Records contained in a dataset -
======

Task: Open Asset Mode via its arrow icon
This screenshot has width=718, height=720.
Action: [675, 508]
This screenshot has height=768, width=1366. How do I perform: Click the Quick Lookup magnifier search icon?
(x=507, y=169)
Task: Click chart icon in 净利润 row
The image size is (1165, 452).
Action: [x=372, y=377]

======

Assignment - Print the records above once again, exactly as written.

Task result -
Task: Open Asset Mode via its arrow icon
This screenshot has width=718, height=720.
Action: [675, 508]
This screenshot has height=768, width=1366. How do I perform: Click the Quick Lookup magnifier search icon?
(x=507, y=169)
Task: Click chart icon in 净利润 row
The image size is (1165, 452).
Action: [x=372, y=377]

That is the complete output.